Mit meiner Fünfzehn-Pfund-Gitarre und einem geliehenen Verstärker verfügte ich über genug Macht und Energie, um das Bild von mir, das alle hatten, zu erschüttern. Ich konnte es auf ihren Gesichtern sehen. Sie verstanden es nicht ganz, aber sie merkten alle, Jungen wie Mädchen, dass sich ein grundlegender Wechsel der „Chemie“ und der Hierarchie vollzog.
Am Ende dieses Abends standen zwei Tatsachen für mich unumstößlich fest:
1. Shock Treatment waren furchtbar.
2. Ich konnte nicht abwarten, es wieder zu tun.

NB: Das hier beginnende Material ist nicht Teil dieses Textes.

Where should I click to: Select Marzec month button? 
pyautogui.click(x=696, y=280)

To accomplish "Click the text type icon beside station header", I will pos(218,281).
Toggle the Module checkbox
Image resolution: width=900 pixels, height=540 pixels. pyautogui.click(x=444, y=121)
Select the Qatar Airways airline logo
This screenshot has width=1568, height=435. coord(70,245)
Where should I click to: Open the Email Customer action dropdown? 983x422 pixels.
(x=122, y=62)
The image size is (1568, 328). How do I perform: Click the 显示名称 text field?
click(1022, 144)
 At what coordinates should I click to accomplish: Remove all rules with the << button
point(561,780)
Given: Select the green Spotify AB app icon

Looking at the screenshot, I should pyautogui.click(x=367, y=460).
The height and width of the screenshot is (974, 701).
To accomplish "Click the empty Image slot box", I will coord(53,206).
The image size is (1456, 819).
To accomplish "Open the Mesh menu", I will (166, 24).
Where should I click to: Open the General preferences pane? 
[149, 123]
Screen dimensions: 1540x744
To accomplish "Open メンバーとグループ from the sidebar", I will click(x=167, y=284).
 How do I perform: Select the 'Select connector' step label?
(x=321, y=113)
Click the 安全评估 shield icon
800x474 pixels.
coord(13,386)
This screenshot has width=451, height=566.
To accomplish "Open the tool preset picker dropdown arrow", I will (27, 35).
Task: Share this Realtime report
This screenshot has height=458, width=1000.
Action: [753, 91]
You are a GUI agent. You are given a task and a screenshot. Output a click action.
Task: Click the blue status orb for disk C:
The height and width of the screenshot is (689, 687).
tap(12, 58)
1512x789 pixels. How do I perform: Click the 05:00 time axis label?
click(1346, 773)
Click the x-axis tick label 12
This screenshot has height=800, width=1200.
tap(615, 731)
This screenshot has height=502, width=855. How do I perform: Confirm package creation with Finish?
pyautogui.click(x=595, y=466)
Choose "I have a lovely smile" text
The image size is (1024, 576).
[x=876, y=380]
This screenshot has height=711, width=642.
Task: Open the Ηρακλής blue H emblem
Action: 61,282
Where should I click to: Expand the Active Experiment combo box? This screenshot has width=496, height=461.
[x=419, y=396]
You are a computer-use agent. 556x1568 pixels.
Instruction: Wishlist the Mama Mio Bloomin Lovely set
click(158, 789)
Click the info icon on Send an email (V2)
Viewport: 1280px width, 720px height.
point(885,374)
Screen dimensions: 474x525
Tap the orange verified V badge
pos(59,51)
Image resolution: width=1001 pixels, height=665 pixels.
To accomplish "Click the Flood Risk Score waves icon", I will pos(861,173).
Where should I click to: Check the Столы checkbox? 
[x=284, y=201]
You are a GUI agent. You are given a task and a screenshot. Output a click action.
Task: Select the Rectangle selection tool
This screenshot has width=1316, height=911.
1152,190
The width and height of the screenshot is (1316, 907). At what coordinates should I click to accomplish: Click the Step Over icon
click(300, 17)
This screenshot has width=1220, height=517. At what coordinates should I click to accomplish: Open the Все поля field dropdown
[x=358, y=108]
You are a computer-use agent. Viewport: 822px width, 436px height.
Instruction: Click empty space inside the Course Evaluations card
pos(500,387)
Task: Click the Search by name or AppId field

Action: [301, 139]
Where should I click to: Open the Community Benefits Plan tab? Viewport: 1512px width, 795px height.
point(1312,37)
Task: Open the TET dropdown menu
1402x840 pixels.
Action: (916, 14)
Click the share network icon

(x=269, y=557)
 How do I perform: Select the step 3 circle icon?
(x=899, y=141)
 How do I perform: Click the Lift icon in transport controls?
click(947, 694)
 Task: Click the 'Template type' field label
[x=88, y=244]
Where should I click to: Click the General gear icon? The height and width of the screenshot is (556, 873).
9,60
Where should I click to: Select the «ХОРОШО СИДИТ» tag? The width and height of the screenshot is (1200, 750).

Shock Treatment spielten eine Handvoll Gigs – es erschien sogar eine Konzertkritik im Fanzine Brumbeat – und verwandelten sich dann in die Assassins. Ich habe Flyer von Gigs beider Bands im Golden Eagle in der Hill Street, beide Male als Vorgruppe der Prefects. Dann lernten David und ich Mark Wilson kennen, einen DJ in der Szene. Er fragte, ob wir in der Band mitmachen wollten, in der er sang und Gitarre spielte – Dada. Dada war ein sehr viel einfallsreicheres musikalisches Gebilde als Shock Treatment. Der Boutique-Besitzer John Brocklesby spielte einen pinkfarbenen Vox-Bass und sang seine eigenen Songs. Wir brachten den Roxy-Fan Marcus mit, der auf einem Bügelbrett sitzend Stylophon spielte (sehr Dada), und David wechselte vom Gesang zum Schlagzeug.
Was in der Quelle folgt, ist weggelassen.